Public transportation across France is expected to be paralyzed, which means many French will be arriving to work on foot or roller-blade, by car or taxi, or will simply not go to work at all.

Most children will probably not have school Tuesday, since many teachers and school employees are expected to join the strike; so are postal and railway workers. And up to 80 percent of all air travel is expected to either be halted or severely affected by the protests.

Experts predict the strike may be as large as 1995 demonstrations. Those protests ultimately brought down the government of former French Prime Minister Alain Juppe. As in 1995, workers are protesting proposals to drastically overhaul retirement benefits - in the latest case, by requiring French to work 42 years by the year 2020 to receive full benefits. The French National Assembly is expected to address the government's legislation next month.
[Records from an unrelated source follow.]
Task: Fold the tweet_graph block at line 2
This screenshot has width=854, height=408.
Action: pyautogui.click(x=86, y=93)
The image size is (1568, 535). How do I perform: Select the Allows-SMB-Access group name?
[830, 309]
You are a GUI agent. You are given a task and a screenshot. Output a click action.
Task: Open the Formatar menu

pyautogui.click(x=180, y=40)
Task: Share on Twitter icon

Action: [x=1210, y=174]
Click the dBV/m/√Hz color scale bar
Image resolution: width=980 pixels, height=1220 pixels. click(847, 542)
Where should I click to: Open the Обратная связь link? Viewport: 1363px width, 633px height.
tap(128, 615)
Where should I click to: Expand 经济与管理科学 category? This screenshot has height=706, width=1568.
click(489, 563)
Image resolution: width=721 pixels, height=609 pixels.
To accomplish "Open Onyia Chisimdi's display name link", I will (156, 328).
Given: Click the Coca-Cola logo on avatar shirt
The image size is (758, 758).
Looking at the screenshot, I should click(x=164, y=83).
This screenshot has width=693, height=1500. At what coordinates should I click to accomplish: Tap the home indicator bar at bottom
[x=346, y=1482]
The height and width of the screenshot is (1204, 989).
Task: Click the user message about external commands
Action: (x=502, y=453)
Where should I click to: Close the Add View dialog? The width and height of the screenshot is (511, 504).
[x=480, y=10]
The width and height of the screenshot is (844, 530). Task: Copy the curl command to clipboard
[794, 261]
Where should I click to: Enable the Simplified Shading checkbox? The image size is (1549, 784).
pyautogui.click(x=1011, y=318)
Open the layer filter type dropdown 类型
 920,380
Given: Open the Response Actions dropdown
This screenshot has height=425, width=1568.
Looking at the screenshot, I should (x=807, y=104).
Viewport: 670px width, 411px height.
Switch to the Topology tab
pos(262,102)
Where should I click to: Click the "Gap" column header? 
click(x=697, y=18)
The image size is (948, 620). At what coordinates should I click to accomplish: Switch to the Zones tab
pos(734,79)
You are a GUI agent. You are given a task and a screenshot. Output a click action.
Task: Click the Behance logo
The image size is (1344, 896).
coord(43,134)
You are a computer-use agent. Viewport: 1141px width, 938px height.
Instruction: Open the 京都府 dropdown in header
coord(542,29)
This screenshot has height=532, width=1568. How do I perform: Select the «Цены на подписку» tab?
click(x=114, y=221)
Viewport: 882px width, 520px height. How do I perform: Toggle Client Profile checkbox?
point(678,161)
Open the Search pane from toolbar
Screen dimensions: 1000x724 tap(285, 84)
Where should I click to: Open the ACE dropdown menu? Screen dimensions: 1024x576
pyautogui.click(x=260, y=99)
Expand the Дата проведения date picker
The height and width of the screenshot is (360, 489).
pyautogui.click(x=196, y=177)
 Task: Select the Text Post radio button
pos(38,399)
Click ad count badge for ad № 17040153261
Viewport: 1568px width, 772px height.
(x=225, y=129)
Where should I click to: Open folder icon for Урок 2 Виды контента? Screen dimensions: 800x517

In addition, some workers are protesting other unpopular measures. Teachers, for example, will also be demonstrating against government proposals to decentralize French education, and to cut youth employment programs.

Almost nobody believes the current conservative government of Prime Minister Jean-Pierre Raffarin will fall. But a survey published by France's Le Parisien newspaper Monday found 64 percent of French supported the current protests, compared with only 54 percent in 1995.

And while Mr. Raffarin says politics are not made on the street, his social affairs minister, Francois Fillon, has already announced new discussions with French labor unions, scheduled for Wednesday.

France's efforts to overhaul its pension system mirror those elsewhere in Europe. The continent's elderly population is living longer, and growing faster than the work-aged population that subsidizes them. So to pay for future retirement benefits, governments in Europe are looking for ways to trim or overhaul often generous, government-guaranteed pension programs.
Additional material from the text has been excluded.